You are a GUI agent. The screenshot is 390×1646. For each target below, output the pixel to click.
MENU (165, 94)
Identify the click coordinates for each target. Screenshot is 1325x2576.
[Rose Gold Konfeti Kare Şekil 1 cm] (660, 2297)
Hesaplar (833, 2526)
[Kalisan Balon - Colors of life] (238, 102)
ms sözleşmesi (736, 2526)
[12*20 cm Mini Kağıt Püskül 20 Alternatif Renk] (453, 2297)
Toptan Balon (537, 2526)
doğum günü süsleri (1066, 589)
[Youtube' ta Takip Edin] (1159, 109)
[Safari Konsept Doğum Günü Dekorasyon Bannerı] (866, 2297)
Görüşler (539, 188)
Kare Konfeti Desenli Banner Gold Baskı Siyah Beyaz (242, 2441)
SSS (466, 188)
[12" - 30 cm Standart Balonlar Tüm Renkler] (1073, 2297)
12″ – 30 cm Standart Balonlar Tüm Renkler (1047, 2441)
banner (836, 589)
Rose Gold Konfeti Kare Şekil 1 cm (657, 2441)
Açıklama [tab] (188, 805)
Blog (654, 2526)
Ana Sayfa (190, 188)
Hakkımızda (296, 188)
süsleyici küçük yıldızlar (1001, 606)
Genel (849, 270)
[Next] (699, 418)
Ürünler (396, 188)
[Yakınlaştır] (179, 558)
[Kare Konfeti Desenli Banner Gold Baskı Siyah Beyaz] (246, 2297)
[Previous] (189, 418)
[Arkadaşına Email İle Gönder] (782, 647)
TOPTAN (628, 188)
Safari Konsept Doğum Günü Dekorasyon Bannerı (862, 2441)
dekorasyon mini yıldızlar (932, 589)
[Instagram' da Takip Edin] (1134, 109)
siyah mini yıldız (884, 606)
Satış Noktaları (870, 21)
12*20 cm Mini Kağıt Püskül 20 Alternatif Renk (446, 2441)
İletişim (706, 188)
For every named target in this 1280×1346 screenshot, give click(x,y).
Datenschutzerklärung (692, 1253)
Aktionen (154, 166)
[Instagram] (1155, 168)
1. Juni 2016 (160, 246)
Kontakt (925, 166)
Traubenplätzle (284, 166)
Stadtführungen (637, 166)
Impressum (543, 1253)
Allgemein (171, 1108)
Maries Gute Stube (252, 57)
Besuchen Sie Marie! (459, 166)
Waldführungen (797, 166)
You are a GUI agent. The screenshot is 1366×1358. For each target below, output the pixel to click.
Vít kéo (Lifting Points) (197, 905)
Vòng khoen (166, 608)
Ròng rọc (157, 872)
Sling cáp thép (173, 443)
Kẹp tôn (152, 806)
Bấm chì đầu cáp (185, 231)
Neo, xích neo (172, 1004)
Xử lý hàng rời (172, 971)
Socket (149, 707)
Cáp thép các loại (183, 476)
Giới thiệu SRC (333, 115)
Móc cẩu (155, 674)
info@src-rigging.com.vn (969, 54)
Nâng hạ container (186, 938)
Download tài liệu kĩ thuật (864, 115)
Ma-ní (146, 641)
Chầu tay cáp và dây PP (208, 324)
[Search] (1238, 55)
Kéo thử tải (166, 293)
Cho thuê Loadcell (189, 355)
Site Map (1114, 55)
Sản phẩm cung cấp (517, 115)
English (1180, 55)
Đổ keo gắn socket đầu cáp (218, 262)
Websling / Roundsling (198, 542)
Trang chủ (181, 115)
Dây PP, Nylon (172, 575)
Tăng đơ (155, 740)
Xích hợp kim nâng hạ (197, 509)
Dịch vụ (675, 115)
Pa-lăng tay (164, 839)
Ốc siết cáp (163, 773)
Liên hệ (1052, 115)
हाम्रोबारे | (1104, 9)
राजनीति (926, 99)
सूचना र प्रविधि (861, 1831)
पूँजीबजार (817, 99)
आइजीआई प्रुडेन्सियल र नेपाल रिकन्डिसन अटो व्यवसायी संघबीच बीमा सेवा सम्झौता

|---|

What the exercise asks: Work out how many lines of the listing above include the word "Püskül". Report only the number.

Your solution: 2